PROVIDED DATA =

• • • • • • •

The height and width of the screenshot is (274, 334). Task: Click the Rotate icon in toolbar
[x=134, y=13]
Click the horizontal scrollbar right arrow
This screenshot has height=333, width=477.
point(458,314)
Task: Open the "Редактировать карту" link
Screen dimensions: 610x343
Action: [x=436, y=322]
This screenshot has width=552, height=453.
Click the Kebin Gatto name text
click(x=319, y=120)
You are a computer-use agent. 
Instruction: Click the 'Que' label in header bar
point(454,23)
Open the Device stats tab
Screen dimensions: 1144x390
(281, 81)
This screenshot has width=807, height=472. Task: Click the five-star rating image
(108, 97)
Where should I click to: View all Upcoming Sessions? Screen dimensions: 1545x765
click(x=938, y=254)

• • • • • • •

ASSIGNED TASK = Select all lines in the listing that include the word "Open".

SOLUTION FOR THIS PROBLEM =
Task: Open the "Редактировать карту" link
Open the Device stats tab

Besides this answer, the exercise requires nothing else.